_TASK_
What lines of the data below hold "heading"? Show them.
Start of DATA FOR THE TASK
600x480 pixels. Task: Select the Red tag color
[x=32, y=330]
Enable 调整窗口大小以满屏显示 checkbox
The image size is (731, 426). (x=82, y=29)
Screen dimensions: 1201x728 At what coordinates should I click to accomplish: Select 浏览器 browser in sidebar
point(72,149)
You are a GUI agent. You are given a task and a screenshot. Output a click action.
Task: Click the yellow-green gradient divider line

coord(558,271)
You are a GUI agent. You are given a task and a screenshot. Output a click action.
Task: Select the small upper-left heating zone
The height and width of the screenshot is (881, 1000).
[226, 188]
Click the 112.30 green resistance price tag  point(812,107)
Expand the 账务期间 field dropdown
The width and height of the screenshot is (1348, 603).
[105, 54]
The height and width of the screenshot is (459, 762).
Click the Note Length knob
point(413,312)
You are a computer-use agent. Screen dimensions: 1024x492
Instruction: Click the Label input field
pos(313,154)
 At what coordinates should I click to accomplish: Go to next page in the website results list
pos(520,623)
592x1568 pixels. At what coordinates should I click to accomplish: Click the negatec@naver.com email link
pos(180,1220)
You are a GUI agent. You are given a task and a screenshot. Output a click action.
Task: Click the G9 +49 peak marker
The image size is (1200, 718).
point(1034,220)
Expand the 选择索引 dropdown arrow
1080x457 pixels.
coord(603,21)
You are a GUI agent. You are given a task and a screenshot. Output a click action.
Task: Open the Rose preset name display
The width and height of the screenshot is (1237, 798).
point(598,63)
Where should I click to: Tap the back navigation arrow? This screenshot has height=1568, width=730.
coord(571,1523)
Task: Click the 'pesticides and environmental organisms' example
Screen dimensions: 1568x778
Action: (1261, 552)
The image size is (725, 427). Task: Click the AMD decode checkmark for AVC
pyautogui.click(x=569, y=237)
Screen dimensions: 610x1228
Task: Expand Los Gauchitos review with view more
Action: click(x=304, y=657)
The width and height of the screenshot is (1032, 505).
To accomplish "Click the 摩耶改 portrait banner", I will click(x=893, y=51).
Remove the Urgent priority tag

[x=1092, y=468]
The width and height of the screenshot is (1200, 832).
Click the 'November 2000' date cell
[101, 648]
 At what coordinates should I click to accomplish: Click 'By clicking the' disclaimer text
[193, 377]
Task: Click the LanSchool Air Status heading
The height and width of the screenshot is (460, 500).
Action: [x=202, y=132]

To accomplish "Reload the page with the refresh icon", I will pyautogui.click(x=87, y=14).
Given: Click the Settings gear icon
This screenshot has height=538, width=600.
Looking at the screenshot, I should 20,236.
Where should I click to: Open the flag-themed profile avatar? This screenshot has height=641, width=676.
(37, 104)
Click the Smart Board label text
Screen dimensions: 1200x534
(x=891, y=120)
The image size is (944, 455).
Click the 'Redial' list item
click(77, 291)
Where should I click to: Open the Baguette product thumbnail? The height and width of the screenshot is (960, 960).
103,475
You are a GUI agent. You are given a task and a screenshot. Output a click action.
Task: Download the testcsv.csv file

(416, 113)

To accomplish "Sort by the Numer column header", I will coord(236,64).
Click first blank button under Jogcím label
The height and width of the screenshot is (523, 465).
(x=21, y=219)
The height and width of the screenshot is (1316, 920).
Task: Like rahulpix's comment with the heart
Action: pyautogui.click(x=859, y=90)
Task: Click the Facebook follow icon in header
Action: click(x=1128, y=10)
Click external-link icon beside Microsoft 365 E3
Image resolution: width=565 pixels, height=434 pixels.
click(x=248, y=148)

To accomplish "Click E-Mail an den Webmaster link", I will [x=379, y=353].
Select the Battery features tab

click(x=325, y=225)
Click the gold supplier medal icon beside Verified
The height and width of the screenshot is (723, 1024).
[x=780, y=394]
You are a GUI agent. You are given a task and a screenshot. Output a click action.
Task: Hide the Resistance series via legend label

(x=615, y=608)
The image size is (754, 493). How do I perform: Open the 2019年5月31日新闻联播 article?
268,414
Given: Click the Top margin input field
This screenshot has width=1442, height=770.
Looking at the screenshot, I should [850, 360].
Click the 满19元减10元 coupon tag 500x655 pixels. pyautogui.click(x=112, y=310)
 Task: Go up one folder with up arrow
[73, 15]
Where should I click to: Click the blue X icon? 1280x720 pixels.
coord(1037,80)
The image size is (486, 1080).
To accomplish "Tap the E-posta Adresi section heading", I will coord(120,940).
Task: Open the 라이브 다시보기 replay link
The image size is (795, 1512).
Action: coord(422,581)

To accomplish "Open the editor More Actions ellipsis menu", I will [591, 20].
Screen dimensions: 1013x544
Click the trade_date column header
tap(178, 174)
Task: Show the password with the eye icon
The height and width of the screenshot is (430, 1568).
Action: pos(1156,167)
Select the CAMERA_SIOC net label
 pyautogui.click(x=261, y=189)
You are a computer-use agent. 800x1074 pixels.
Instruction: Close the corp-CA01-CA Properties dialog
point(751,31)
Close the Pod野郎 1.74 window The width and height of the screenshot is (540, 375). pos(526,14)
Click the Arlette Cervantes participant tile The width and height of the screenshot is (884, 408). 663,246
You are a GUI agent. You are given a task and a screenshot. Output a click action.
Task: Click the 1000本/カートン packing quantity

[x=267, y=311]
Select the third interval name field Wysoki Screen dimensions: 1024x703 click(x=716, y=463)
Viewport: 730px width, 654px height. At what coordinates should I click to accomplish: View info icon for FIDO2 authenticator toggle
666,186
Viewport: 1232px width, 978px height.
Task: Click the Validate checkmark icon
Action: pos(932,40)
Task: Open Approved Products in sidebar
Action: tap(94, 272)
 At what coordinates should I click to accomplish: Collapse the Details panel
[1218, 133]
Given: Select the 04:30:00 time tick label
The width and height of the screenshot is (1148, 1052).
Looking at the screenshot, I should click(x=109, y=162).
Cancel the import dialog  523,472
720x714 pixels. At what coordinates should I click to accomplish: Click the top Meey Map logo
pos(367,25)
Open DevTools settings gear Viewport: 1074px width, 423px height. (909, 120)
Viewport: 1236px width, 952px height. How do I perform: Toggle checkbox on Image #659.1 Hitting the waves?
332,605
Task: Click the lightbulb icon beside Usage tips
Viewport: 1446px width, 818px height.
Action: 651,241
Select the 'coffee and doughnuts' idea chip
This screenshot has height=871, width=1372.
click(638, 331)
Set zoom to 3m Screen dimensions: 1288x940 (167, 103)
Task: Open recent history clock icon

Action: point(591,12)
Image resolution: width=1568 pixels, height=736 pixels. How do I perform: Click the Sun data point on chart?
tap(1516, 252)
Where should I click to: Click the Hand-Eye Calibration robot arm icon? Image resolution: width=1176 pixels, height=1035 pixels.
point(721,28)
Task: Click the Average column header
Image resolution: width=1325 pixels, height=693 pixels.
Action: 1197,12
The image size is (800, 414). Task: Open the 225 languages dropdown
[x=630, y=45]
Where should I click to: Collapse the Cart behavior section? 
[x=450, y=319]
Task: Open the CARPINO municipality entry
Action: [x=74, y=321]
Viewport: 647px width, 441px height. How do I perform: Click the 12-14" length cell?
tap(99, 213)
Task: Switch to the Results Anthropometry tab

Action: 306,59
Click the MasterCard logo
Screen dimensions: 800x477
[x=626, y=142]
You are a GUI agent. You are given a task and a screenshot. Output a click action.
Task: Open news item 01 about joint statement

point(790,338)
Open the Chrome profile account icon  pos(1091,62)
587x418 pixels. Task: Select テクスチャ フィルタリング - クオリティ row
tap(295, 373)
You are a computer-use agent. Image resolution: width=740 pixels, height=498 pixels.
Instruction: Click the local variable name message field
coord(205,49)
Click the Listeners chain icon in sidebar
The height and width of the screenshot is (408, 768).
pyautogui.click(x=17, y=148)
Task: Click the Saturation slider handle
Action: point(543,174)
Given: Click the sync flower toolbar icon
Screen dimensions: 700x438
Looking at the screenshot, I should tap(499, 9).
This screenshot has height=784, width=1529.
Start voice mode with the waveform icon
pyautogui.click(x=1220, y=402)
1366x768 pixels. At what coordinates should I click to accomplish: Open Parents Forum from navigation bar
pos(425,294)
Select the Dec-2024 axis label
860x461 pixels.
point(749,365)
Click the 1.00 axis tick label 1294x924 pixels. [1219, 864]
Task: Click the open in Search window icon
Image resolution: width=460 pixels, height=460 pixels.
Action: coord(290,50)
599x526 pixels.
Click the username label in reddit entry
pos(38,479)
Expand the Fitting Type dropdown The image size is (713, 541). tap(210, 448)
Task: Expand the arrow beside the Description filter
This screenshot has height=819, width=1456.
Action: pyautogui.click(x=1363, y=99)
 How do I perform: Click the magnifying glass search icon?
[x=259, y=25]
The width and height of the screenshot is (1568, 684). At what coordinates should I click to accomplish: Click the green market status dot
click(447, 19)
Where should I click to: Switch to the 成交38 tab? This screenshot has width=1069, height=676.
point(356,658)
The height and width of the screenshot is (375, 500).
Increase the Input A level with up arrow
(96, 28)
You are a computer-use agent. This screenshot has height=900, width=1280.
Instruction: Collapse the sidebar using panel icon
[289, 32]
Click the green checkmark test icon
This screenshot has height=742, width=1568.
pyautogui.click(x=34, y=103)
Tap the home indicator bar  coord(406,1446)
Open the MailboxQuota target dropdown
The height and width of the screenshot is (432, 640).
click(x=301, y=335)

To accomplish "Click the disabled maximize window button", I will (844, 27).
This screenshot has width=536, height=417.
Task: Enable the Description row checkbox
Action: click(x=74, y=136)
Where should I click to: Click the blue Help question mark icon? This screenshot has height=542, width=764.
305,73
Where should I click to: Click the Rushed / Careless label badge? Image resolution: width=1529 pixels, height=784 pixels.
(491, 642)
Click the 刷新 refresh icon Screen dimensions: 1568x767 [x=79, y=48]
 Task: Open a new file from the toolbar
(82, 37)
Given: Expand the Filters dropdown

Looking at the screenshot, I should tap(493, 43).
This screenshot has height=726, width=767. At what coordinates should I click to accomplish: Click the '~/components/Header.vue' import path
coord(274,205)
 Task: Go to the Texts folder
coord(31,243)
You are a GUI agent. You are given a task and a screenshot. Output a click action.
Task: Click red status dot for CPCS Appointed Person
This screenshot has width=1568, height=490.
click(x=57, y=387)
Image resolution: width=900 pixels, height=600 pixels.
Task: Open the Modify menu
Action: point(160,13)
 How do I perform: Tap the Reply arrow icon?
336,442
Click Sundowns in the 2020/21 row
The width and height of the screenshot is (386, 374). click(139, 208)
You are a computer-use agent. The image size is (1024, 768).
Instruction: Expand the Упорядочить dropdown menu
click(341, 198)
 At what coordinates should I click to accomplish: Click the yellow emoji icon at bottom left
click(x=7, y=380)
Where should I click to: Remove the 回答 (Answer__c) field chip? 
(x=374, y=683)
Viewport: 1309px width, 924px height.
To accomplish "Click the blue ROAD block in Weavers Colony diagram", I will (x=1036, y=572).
End of DATA FOR THE TASK
_EXERCISE ANSWER_
Task: Click the LanSchool Air Status heading
To accomplish "Tap the E-posta Adresi section heading", I will coord(120,940).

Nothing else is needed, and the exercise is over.